Exercise objective:
Among the records below, find the lines that contain "page" and copy each of them.

Extracted entries:
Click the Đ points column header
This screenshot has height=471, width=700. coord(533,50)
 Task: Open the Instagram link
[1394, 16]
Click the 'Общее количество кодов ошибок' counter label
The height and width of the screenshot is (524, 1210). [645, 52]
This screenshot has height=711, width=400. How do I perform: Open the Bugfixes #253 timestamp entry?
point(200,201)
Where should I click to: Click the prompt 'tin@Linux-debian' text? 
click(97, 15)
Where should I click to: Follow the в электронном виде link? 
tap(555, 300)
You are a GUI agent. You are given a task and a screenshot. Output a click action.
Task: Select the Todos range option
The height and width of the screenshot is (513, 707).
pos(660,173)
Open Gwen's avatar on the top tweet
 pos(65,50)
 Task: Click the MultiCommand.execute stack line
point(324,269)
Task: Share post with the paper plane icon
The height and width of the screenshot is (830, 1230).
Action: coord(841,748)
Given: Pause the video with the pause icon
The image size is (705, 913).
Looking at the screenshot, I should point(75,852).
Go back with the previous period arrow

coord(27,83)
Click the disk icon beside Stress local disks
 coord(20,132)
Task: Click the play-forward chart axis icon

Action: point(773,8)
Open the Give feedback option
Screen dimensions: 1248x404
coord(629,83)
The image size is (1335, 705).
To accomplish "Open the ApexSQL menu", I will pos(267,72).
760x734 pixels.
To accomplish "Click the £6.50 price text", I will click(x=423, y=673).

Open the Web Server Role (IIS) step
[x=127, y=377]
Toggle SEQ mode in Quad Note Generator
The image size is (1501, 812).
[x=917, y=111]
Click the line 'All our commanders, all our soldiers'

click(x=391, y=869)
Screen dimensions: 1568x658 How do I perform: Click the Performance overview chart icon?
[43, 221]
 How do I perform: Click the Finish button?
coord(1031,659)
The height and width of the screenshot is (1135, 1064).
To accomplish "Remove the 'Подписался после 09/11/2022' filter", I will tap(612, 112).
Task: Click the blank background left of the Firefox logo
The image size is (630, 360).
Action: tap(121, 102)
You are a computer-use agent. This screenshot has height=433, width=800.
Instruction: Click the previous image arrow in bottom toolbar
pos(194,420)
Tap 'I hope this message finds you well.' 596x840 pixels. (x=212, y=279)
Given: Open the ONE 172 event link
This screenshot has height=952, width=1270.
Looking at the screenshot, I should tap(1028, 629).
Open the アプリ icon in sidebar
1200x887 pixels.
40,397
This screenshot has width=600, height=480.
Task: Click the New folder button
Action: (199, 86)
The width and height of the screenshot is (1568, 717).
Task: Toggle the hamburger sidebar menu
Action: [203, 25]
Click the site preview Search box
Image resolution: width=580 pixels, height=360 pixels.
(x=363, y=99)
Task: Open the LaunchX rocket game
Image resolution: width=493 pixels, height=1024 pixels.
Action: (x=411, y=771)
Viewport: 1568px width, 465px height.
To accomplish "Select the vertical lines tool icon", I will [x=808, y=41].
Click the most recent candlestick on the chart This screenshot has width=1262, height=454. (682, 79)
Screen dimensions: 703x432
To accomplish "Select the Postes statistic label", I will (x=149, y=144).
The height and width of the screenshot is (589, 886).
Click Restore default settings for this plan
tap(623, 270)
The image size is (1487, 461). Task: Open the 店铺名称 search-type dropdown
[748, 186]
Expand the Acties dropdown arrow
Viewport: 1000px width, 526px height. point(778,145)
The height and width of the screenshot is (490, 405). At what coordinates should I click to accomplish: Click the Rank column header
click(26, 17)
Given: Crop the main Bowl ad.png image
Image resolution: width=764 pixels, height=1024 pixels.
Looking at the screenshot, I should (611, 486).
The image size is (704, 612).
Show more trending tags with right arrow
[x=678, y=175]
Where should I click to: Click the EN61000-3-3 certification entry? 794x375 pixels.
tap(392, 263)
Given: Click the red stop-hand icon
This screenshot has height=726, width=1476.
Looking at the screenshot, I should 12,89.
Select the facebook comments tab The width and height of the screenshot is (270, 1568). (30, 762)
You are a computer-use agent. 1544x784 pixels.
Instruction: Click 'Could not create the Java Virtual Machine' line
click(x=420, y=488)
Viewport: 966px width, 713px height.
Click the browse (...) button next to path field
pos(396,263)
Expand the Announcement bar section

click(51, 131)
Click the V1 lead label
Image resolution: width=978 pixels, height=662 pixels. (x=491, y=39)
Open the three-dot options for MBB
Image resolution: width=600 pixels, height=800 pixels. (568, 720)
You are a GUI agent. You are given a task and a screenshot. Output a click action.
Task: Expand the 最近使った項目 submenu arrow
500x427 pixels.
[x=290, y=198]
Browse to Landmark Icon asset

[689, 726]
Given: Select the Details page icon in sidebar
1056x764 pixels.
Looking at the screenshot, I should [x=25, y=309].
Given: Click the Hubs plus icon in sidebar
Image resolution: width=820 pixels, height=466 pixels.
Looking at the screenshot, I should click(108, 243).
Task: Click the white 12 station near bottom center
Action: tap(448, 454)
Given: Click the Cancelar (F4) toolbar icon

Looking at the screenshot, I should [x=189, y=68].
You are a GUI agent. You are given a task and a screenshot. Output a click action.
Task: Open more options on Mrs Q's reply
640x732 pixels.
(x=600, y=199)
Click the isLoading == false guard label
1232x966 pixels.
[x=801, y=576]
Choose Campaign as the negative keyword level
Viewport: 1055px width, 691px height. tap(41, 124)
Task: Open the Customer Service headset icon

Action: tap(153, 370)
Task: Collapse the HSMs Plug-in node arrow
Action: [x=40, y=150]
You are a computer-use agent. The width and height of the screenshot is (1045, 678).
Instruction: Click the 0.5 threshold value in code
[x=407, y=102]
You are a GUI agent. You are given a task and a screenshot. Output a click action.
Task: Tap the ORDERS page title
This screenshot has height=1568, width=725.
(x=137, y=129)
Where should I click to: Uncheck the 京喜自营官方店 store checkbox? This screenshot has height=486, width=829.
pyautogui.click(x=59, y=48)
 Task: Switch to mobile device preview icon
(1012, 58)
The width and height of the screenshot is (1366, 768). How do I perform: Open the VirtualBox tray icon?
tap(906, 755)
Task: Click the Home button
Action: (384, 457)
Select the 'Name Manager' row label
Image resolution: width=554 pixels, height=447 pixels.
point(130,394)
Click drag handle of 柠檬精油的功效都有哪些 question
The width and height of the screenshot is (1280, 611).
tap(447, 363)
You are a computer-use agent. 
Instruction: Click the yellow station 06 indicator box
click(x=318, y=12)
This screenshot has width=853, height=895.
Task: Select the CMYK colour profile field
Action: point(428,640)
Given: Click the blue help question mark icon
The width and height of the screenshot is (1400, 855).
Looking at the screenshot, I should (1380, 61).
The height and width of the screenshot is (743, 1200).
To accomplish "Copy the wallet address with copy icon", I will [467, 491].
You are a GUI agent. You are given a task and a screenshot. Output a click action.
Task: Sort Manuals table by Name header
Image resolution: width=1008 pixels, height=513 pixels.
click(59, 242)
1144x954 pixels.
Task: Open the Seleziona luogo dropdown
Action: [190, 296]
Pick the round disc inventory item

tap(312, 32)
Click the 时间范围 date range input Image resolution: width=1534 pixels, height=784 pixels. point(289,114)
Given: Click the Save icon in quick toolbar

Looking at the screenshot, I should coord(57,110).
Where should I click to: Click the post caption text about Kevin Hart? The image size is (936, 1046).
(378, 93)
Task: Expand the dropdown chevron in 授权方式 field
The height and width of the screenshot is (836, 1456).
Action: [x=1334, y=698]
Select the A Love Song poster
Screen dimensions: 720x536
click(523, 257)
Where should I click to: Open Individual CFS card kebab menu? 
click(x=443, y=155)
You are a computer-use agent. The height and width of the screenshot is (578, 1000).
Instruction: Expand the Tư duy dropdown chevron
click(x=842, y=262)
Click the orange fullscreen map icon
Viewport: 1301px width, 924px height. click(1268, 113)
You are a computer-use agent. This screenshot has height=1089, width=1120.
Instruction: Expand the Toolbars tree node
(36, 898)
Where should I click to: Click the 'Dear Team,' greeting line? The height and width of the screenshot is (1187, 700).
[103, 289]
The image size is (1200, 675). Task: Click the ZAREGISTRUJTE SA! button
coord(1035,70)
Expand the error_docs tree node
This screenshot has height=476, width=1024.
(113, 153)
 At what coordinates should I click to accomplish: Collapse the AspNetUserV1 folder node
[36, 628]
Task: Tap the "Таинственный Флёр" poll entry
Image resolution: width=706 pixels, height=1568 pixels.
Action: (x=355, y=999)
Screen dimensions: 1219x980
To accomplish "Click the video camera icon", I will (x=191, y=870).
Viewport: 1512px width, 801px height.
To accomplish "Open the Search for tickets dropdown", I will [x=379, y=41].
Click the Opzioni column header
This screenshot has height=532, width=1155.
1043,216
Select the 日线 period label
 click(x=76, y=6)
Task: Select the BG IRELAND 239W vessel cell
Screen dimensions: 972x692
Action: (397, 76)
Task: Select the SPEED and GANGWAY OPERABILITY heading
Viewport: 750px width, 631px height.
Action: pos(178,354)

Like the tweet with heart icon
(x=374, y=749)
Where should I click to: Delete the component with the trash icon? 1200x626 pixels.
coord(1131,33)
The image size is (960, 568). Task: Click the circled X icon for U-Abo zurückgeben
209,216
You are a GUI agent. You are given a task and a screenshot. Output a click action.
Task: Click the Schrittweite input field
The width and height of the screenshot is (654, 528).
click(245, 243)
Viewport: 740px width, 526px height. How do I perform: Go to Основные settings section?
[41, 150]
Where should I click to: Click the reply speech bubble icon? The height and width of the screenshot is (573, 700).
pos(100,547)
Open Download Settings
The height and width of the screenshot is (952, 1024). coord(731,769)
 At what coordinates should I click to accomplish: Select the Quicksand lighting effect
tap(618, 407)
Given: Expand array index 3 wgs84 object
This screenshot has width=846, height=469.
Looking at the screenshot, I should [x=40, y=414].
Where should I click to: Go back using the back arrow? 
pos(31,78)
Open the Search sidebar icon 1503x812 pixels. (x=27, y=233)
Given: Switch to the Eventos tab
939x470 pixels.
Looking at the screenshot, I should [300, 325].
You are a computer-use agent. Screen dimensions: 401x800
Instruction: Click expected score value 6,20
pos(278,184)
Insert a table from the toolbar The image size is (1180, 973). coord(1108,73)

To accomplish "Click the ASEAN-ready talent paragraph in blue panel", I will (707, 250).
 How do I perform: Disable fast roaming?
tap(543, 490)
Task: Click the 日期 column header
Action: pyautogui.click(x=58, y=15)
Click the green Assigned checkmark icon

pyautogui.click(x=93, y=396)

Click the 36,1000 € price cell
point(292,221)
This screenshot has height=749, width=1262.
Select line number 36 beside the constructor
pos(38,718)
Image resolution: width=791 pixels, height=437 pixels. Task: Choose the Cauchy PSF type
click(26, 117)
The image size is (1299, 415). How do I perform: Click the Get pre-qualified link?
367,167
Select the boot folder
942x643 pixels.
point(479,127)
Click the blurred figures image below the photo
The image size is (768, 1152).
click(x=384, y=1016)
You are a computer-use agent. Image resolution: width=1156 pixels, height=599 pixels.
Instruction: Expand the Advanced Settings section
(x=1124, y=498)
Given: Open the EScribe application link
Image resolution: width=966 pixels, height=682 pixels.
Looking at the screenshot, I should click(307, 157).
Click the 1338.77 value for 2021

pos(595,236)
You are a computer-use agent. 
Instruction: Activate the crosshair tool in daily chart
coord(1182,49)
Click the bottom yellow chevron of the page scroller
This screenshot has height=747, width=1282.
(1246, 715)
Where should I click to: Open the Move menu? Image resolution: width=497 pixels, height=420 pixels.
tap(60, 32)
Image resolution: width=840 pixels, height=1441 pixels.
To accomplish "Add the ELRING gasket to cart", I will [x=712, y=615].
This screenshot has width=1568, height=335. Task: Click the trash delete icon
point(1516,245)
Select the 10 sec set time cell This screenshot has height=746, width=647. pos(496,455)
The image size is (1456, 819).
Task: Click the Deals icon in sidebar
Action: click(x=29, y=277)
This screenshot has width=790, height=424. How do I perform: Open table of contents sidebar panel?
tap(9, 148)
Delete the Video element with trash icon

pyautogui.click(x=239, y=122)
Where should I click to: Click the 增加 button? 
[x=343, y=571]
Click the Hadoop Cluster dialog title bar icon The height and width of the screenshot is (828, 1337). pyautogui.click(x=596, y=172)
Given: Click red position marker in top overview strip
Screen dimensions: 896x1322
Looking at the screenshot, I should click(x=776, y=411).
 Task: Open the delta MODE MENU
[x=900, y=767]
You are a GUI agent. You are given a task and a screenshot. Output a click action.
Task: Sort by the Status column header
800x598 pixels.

Task result:
Given: Select the Details page icon in sidebar
Task: Tap the ORDERS page title
Click the bottom yellow chevron of the page scroller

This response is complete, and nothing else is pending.